ANSWER:   Doctors do their best, but it is based on the state of medicine at this time. The field of medicine was far less effective in 1913 than it is today and a hundred years from now it will be vastly more effective. For patients as well as doctors, all that any of us can do is to make the most of where we are today.  

If you have been to the academic medical center in your area and were not helped, and you then went to a specialty medical center as I recommended last week, and still were not helped, then I recommend going to still another academic medical center in the hope of finding an expert who can help you. 

Here is a personal example of how I did that on one occasion: After 7-years on bisphosphonate treatment for dangerously severe osteoporosis, the metabolic bone specialist I’d been working with at UCSF Medical Center wanted me to switch to a new anabolic agent, but I noticed that it carried a black box warning—a lot of the rats in the studies had developed osteosarcomas. I wasn’t comfortable with that so I went to see the other top metabolic bone specialist at UCSF. He wanted me to stay on the alendronate I’d been taking for over 7-years. I wasn’t comfortable with that either because of some serious adverse events that had been reported when patients stayed on the drug beyond 7-years. I then got a phone consult with a top metabolic bone specialist at UCLA. He advised going for 3-years without any treatment (other than calcium and vitamin D) to see if my osteoporosis continued to worsen, and then revisit the issue.

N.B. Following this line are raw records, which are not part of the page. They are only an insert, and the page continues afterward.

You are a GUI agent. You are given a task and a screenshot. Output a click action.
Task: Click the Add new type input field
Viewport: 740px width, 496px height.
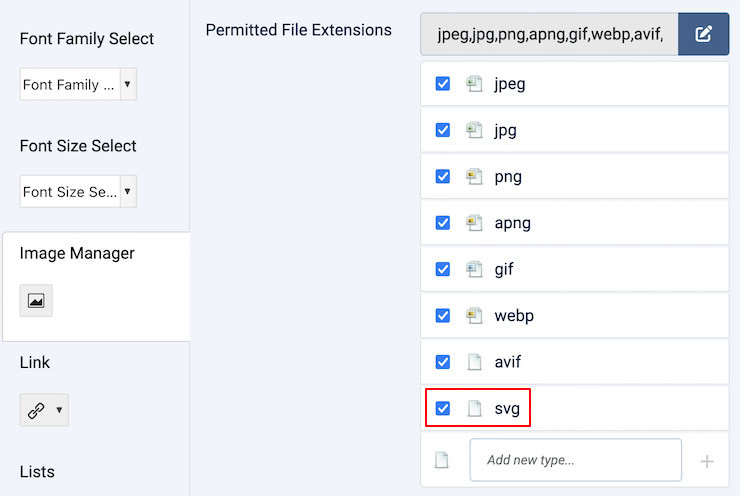click(x=575, y=461)
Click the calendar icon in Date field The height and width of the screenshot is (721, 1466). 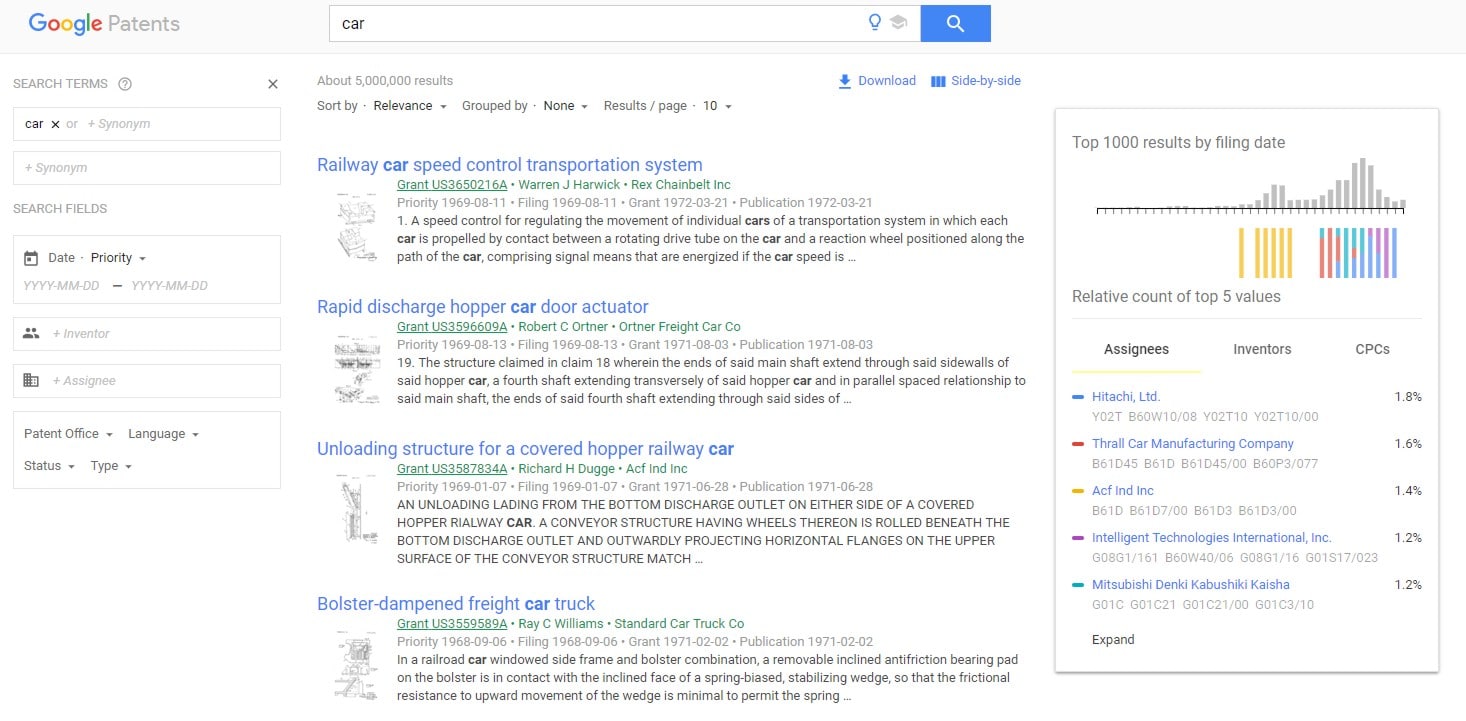(31, 258)
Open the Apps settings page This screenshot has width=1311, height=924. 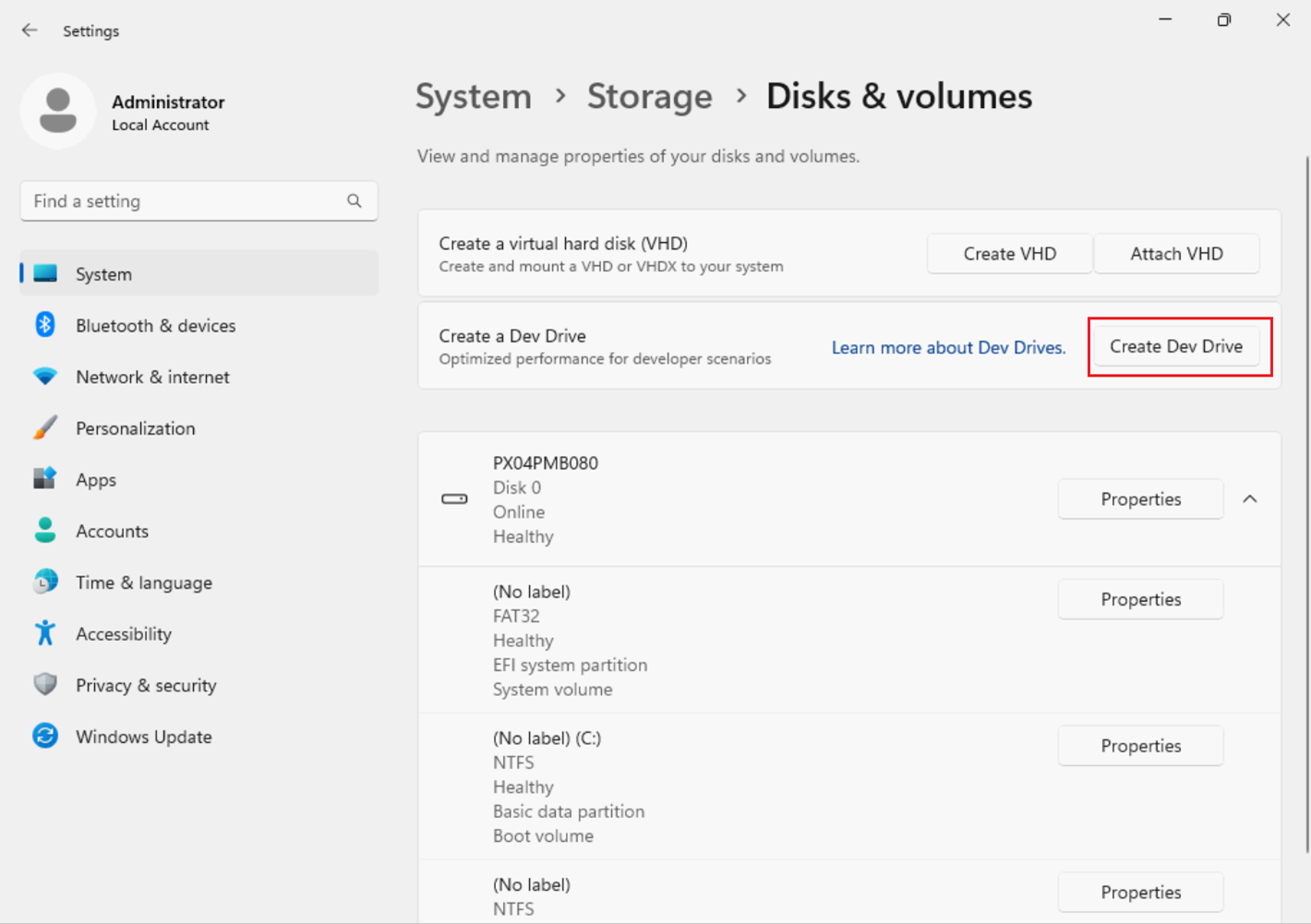[96, 480]
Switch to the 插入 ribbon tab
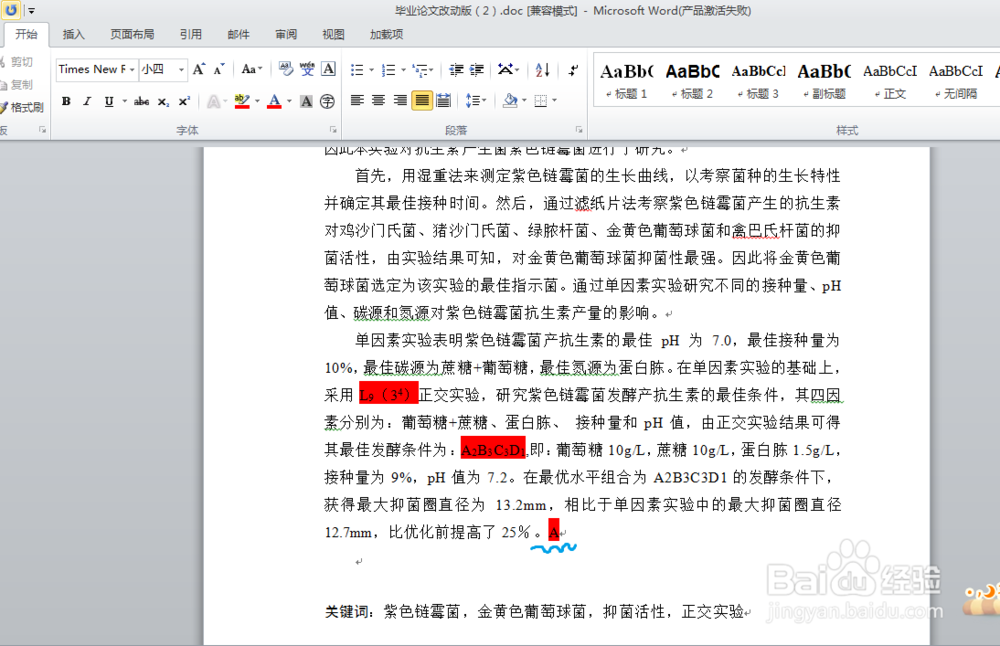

I chose to follow his advice and 3-years later the DEXA (bone scan) indicated I was stable. I then returned to the original specialist I’d been working with at UCSF to see if the new results affected her recommendation. Based on the new radiographic evidence that I was stable, she recommended no further treatment. I still have dangerously severe osteoporosis (T-score of -4.6) and will want to continue getting bone density scans every 2-years, and continually revisiting the issue of medical treatments.

I shared this story as an example of how there are often no clear answers and no clear treatments that even the top experts can agree on. This is one of the reasons I recommend and write about learning how to become the team leader of your healthcare and your self-care. Whenever there are no clear treatments, it is up to you to gather the best evidence and opinions you can find, and then make a decision. If you are not up to the task, and you can afford it, there are people to hire who will review the literature for you and will find out who the best experts are for your particular diagnosis.

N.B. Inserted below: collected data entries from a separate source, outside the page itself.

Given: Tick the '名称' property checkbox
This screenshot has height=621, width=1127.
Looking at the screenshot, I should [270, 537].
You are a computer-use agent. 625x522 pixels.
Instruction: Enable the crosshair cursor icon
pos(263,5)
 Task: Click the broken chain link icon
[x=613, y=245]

 This website is offered as a free public service, supplying information that has been found helpful to certain people living with chronic health challenges. No treatment is offered on this website. The advice is general, and may or may not apply to your individual situation, and is not a substitute for psychotherapy or medical treatment.

What questions do you have about how to live better with chronic health challenges that are related to the relationship between states of mind and health? 

Just scroll down and type your question in the comment box. I will post a reply to your comment, but your question may not appear in this column. 

2 replies
  1. José Vázquez says:

    It is not a query, I simply are describing a PROBLEM.-

    I think the problem for clinical doctor is to know when a patient’s discomfort is totally imaginary, but with true suffering.

    • Larry Berkelhammer says:

      Hello Jose,
      Discomfort and suffering are not usually imaginary. However, chronic pain, fatigue, malaise, and many other symptoms sometimes fail to get diagnosed. When doctors fail to find any evidence of disease in lab specimens or radiographic evidence, they sometimes wonder if the patient’s symptoms are imaginary. My advice to those patients is to go to an academic medical center where doctors are more likely to have seen other patients with the same cluster of symptoms. Of course, there are people with hypochondriasis; those people really do imagine themselves to be sick, but that is far less common, and those symptoms are usually acute rather than chronic.